> **Qué hay que hacer**
En el fragmento del texto, ¿qué anunció Vicente Ruiz al salir a escena después de la función del 7 de diciembre de 1984 en El Trolley?

Opinión

La noche obstinada

La tarde del 7 de diciembre de 1984, después de presentar su versión de Hipólito, la tragedia griega, en El Trolley, una sala reacondicionada del sindicato de operadores de trolebuses de calle San Martín, el joven director Vicente Ruiz salió a escena y anunció el fin del toque de queda. La audiencia que repletaba el lugar escuchó y aplaudió con emoción. Era un público que llegaba gracias a los datos de oídas que circulaban como rumores en años en que los teléfonos residenciales eran escasos y la paciencia, una virtud que se ejercitaba a diario. La voz profunda de Ruiz y su curiosa estampa, como una larga espiga de huesos y músculos que subían hasta un cuello que como un pilar sostenía su rostro anguloso coronado por una melena alborotada, debió darle realce a un anuncio que parecía hecho a la medida para rematar una puesta de escena que reinterpretaba un clásico de Eurípides en clave new wave, incluyendo coreografías desconcertantes, motoqueros en escena y una piscina plástica. Era un alivio, una esperanza, se había levantado la restricción que obligaba al encierro, pero Ruiz se equivocaba: el toque de queda reaparecería, se acortaría y extendería según las circunstancias y los arbitrios de la Junta de Gobierno hasta el final de la década.

> **Datos de origen**
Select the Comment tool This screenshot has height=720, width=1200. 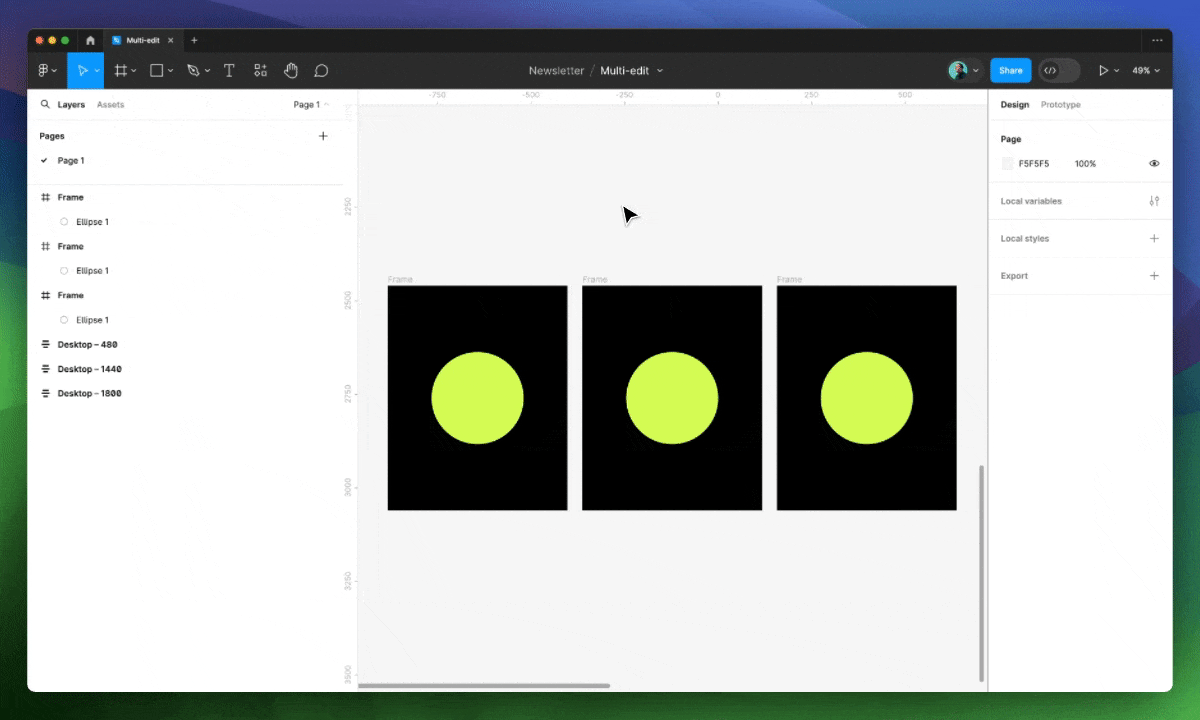[321, 71]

> **Respuesta del ejercicio**
El fin del toque de queda.